Jacek Sasin

i

Autor: Marcin Smulczynski / SE

Prawica, Sasin i czarownice. Dwa dni temu w PiS się pogodzili. Teraz ZNOWU SIĘ KŁÓCĄ!

2020-05-08 22:48

W tym, co dzieje się w PiS i Zjednoczonej Prawicy gubią się już najbardziej doświadczeni polityczni wyjadacze. Dwa dni temu doszło do zgody. Teraz trwa polowanie na czarownice i winnych porażki majowego terminu głosowania.
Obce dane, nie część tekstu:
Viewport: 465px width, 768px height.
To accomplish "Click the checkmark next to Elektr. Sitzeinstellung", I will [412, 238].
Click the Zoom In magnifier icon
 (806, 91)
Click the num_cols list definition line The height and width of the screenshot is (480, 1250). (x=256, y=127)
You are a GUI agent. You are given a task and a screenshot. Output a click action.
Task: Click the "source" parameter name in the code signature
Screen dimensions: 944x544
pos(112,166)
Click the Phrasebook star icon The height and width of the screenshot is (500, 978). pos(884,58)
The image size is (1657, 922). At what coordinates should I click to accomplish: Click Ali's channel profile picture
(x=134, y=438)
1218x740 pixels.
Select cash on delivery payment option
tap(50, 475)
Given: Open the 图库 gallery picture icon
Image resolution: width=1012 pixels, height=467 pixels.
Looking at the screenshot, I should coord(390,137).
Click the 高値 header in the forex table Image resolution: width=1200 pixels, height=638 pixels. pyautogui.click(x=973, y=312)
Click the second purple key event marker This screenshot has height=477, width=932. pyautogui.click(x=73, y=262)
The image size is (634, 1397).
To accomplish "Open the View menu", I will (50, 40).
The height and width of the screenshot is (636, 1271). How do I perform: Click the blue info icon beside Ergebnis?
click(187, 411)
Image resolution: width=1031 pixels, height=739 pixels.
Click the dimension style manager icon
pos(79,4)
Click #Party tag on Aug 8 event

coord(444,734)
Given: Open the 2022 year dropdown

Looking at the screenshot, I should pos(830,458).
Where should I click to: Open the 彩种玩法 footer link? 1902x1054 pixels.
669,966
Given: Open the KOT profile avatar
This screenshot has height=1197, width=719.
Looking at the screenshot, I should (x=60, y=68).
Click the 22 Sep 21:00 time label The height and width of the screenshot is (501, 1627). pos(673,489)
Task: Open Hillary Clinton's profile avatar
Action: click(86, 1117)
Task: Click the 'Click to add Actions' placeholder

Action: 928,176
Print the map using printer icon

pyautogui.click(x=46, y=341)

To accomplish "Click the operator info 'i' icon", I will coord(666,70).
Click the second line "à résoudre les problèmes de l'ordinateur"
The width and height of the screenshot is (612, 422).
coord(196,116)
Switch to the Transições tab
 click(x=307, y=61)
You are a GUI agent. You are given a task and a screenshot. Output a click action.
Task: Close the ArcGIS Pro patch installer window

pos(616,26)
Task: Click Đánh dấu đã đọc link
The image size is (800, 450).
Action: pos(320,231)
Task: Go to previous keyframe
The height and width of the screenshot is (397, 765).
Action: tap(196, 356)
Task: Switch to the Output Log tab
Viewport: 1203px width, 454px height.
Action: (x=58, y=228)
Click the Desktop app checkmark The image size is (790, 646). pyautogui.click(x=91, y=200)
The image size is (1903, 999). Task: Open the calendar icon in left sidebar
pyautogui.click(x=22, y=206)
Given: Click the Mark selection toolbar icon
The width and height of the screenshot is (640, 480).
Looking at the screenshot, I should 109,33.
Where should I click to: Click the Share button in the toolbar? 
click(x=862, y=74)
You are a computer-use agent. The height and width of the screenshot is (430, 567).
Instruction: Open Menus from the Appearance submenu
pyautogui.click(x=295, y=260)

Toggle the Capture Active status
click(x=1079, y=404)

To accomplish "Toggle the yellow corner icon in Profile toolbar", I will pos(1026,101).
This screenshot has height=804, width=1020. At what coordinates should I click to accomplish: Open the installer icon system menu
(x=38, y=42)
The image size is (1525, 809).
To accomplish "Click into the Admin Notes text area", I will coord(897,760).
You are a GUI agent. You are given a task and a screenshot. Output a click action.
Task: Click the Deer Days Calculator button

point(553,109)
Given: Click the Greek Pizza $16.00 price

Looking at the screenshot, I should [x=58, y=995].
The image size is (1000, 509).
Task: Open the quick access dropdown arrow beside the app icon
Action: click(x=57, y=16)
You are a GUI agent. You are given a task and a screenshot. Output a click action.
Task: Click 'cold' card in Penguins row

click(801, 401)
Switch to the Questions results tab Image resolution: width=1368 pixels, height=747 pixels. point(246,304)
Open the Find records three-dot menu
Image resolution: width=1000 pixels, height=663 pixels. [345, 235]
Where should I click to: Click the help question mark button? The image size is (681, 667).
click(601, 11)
Jak podała WP.pl politycy związani z wicepremierem Jackiem Sasinem i ministerstwem aktywów państwowych przekonują, że to nie oni odpowiadali za zorganizowanie wyborów. I oskarżają otoczenie premiera, Mateusza Morawieckiego. „Minister Jacek Sasin nie miał nic wspólnego z organizacją wyborów. Nie wydał w tej sprawie żadnych decyzji. Jego jedyną rolą jest to, że nadzoruje Pocztę Polską. Wszystkie decyzje podejmował premier Mateusz Morawiecki” – zaatakował z kolei w radiowej Trójce zastępca Sasina, wiceminister aktywów państwowych Janusz Kowalski. Jednak obrońcy premiera przekonują, że przecież to Jacek Sasin był formalnie odpowiedzialny za organizację wyborów, które się nie odbyły. Opozycja składa wniosek o dymisję wicepremiera.